I have been asked a lot of questions that involve “well which one do you use?” So I thought I would start a series of posts that address kitchen equipment. I scrutinize most recipes and try to make them as simple as possible. I really encourage you to cook with what you have and I personally try to avoid super specialized kitchen equipment. My kitchen manager, however, will claim that there is nothing simple about my cooking when he is doing the cleaning up at the end of the night. Definitely clean as you go. Thomas Keller talks about working clean in his book Bouchon Bakery and I have truly tried to practice this. When you look at food you made and think “this looks like a mess” its probably because you aren’t working clean. I cook in a small apartment kitchen but I find it most important to work on one clean countertop that is free of clutter. Its never good to jam up your kitchen with a bunch of equipment when the best tools you have are actually at the end of your arms (and in your knife block). So lets get started with the basics here and then we will move on to more advanced kitchen tools. We will begin by discussing knives.
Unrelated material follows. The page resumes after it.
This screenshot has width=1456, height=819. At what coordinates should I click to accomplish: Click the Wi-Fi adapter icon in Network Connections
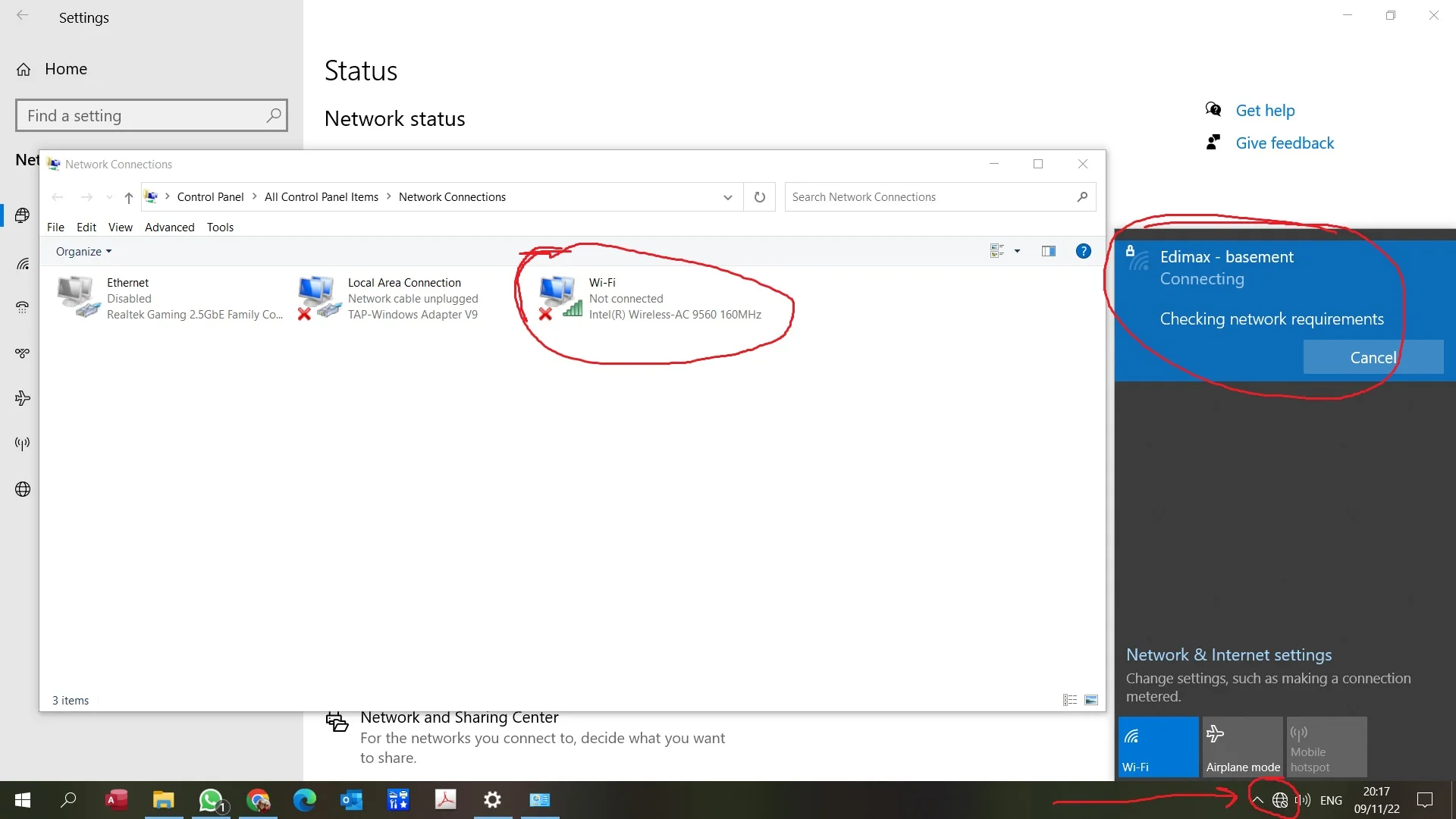pyautogui.click(x=560, y=297)
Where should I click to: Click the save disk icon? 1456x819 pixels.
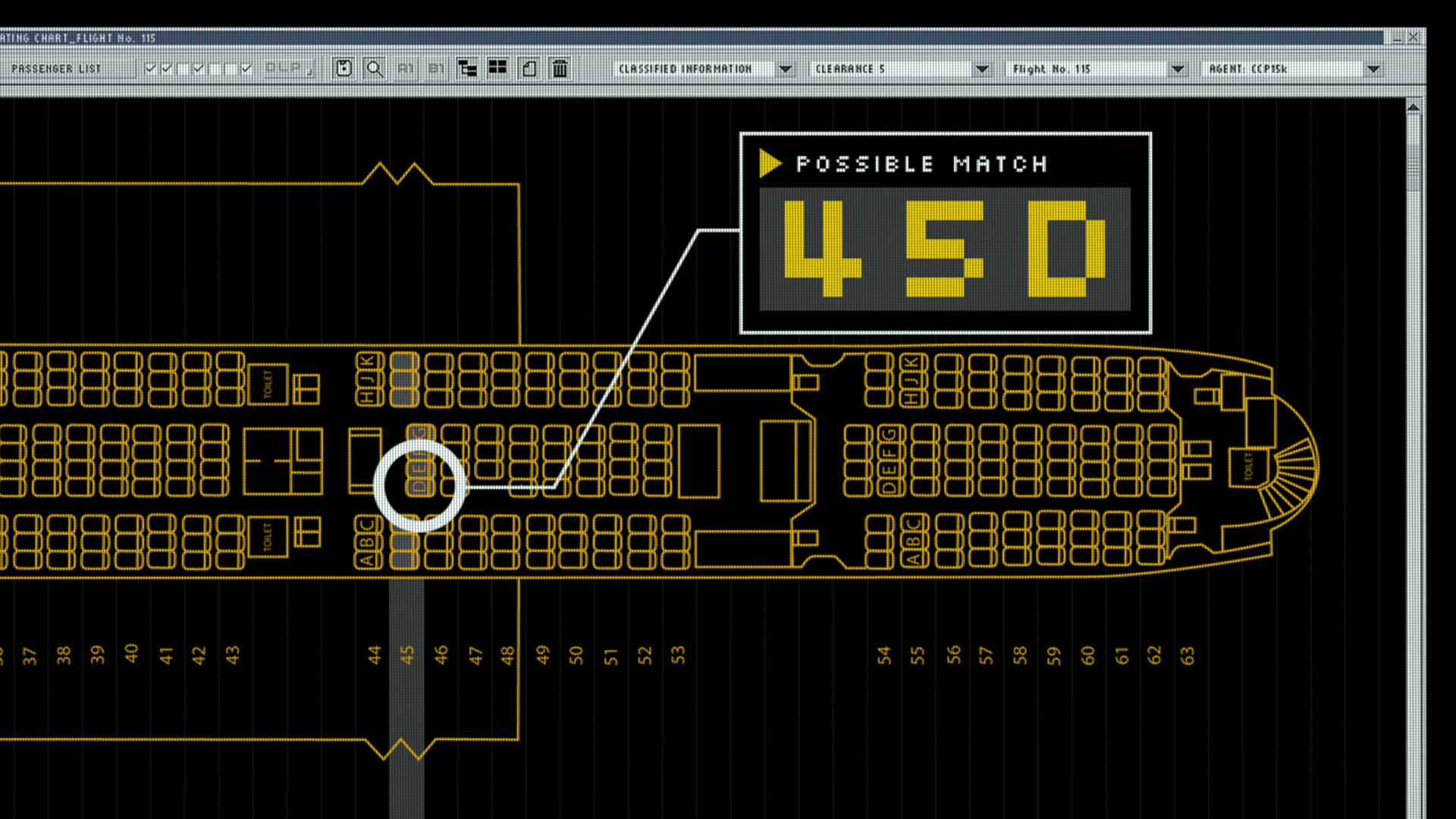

You really just need one super sharp Chef’s knife. This one is amazing, Victorinox Fibrox 8-Inch Chef’s Knife. There are plenty of super expensive knives out there but this one will perform above and beyond your expectations. If you really have no knives and need a whole set, then get something like this J.A. Henckels Knife Block Set. But I still recommend the Victorinox Chef’s Knife in addition to any knife set.
You should store your knives in a block or in sheaths. If they are bumping around in a kitchen drawer uncovered, they will get dull. It is best not to put knives in the dishwasher. Dishwasher detergent and the jets are abrasive and will damage the fine edge of the knife. Wash them in the sink with soap and water. Sharpen knives every couple of weeks depending on how often you use them. And please absolutely do not scrape your cutting board with the sharp edge of your knife, just turn it to the other edge! These kitchen knives are actually sort of serrated at the microscopic level, this edge is called the grind, and these microscopic serrations will get dull if they are not cared for properly.